Topological alloy engineering and locally linearized gap dependence on concentration

Alloy engineering is a well-established approach to tune various materials' properties, but its application to topological alloys remains rudimentary. Of special interest is the band gap, the most defining property of topological materials; however, the concentration dependence of energy gaps in topological alloys remains unknown. Here we systematically investigate the band gap evolution of a topological alloy as a function of alloy concentration, using KZnSb1-xBix as a prototype, based on first-principles calculations. In contrast to the well-established smooth bowing curve for a trivial gap in semiconductor alloys, we found that the topological gap evolves generally with a complex fragmented pattern due to topological phase transitions, and most strikingly a linear dependence on concentration locally in each distinct phase.

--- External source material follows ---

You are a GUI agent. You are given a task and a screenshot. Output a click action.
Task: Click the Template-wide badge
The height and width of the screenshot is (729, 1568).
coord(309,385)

Such gap linearization is fundamentally rooted in the linear dependence on alloy concentration of spin-orbit coupling (SOC) that predominantly determines a topological gap. Furthermore, we demonstrate topological alloy engineering as a general approach to tune the topological order by modulating the band edge composition and degeneracy through the alloying-induced interplay of SOC and atomic orbital on-site energy, while the linear gap dependence on alloy concentration remains independent of the degree of topological order.

Automated summary

In this study, we systematically investigate the evolution of the band gap in a topological alloy as a function of alloy concentration using first-principles calculations. We found that the band gap in topological alloys exhibits a complex fragmented pattern and shows a linear dependence on concentration locally in each distinct phase. Moreover, we demonstrate that topological alloy engineering can be used as a general approach to tune the topological order.